-- begin Recorded data --

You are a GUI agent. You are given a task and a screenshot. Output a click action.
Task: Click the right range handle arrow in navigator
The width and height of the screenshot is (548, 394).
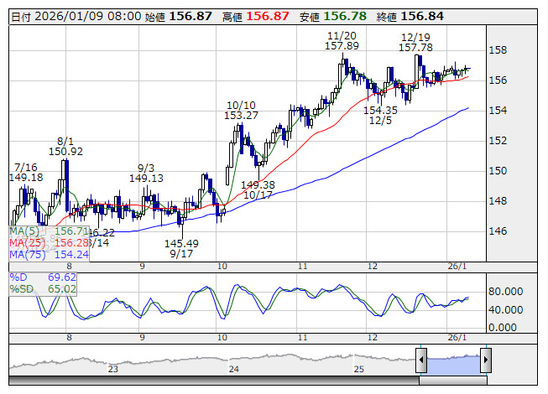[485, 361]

-- end Recorded data --
-- begin Recorded data --

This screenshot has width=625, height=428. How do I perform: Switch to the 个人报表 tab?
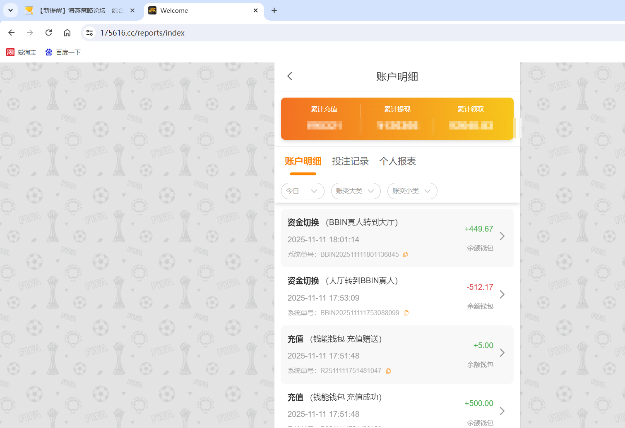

-- end Recorded data --

- The request
Copy out every row above that contains the word "height".

- Complete output
The width and height of the screenshot is (548, 394).
This screenshot has width=625, height=428. How do I perform: Switch to the 个人报表 tab?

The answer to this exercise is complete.